Text-to-image diffusion models have become the workhorses of generative imaging. They can paint photorealistic scenes, mimic art styles, and blend concepts in ways that were science fiction a few years ago. Yet they stumble embarrassingly on a skill that even small children master: basic spatial reasoning.

Ask a state-of-the-art model for “a dog to the right of a teddy bear” and you often get:

The dog on the left
One of the objects missing
Or a bizarre hybrid where dog and teddy are fused into a single creature

These failures become more severe for unusual compositions like “a giraffe above an airplane”. Traditional fixes range from expensive fine-tuning to brittle, hand-written loss functions at inference time—but both options come with significant downsides.

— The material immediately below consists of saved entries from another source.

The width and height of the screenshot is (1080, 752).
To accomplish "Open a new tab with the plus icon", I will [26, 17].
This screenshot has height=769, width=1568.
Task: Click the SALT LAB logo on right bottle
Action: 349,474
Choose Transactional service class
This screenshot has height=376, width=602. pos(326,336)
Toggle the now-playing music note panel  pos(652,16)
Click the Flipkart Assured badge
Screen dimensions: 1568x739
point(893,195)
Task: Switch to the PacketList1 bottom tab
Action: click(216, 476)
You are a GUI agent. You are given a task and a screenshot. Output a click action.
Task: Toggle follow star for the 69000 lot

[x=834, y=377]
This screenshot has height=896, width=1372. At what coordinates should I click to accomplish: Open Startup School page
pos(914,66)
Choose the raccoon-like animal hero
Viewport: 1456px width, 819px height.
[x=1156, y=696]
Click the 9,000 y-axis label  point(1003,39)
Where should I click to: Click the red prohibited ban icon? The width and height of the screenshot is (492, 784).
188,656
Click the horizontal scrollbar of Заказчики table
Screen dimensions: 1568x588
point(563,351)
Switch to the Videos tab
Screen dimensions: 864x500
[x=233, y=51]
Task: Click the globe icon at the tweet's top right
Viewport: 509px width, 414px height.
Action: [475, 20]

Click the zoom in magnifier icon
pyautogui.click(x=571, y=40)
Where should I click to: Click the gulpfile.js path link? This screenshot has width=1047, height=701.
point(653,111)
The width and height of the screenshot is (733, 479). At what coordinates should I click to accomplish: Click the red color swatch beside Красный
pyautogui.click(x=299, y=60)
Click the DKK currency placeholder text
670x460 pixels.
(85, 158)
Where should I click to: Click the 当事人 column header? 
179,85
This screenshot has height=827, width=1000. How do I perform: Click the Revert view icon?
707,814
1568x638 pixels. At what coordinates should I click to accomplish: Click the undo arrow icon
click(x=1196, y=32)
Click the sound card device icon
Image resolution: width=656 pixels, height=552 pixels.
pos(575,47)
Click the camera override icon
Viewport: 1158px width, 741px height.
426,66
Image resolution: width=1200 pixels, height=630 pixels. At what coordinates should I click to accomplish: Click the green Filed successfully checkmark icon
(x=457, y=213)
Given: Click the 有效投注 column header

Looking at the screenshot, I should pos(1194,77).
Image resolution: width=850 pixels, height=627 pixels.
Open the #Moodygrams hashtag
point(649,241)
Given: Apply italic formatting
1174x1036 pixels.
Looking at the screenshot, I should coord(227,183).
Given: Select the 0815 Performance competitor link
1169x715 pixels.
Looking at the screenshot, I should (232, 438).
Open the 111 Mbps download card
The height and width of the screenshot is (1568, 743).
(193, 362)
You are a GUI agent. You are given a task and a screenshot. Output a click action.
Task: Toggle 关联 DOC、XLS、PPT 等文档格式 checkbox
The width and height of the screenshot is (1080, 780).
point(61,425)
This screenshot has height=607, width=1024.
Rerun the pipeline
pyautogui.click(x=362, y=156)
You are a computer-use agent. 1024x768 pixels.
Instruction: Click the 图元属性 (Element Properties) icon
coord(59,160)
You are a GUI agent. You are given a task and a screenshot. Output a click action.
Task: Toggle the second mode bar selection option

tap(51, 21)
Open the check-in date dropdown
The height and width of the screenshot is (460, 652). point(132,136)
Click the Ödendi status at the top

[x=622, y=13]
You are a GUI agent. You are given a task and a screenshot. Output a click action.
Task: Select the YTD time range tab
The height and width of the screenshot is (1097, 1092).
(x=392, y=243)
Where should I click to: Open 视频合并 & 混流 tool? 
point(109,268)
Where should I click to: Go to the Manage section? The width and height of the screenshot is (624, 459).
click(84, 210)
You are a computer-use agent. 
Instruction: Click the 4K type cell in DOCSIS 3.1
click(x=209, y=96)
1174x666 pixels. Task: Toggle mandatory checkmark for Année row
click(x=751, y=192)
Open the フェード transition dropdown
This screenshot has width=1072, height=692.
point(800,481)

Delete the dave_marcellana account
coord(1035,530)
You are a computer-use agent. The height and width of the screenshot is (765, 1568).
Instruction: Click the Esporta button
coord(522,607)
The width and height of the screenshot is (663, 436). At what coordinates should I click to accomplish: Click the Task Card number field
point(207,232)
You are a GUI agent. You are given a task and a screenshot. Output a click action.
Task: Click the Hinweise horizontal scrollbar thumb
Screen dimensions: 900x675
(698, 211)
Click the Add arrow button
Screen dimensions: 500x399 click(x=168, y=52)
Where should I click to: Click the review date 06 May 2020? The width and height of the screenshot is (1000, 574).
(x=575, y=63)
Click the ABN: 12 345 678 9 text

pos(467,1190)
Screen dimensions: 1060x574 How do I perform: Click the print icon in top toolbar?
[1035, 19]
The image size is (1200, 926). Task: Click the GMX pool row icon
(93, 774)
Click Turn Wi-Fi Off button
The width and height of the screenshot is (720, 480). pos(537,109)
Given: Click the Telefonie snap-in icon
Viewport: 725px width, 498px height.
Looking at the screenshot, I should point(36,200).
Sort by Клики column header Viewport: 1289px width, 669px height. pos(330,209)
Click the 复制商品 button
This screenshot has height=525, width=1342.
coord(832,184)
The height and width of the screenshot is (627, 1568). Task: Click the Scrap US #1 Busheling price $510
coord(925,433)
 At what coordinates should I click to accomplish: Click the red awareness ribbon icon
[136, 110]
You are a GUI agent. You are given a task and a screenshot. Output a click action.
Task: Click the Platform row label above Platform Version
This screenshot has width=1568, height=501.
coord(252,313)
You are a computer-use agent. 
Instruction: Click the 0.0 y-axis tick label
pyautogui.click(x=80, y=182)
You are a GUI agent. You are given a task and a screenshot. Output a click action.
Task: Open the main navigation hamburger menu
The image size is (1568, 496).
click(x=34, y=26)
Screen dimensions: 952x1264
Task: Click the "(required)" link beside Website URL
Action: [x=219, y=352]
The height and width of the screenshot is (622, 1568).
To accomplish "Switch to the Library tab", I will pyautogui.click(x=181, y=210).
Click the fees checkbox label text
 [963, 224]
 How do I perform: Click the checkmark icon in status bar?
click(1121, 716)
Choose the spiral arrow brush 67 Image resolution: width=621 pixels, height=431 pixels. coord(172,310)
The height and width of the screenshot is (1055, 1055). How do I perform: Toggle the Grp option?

NVIDIA’s Learn-to-Steer framework (accepted to WACV 2026) proposes a different path: instead of hard-coding spatial rules or retraining the entire model, it learns a data-driven objective that can “steer” diffusion at inference time. The method reads the model’s own cross-attention maps, trains a lightweight classifier to detect spatial relations, and then uses that classifier’s gradient as a learned loss to nudge the generation towards layouts that match the prompt.

In this blog, we’ll unpack:

What makes spatial reasoning so fragile in current diffusion models
How Learn-to-Steer learns spatial constraints from the model itself
How it steers images during generation without changing model weights
The top gains on spatial benchmarks like GenEval and T2I-CompBench
The trade-offs in compute cost and generality, and what this implies for future generative systems

Why Spatial Reasoning Fails in Text-to-Image Diffusion

What Makes Spatial Relations So Difficult for Diffusion Models?

Modern diffusion models (e.g., Stable Diffusion, Flux) are excellent at what should appear in an image—objects, styles, textures—but much less reliable at where those objects should be.

Several factors contribute:

Weak supervision of spatial language

Training data rarely comes with precise annotations like “object A is left of object B”.
Captions often describe content loosely, so phrases like “on top of” or “to the right of” are under-specified.

Entangled visual concepts

When two objects frequently co-occur, models may treat them as a single visual blob.
This leads to object fusion, where a “cat on a bookshelf” becomes a cat-bookshelf chimera.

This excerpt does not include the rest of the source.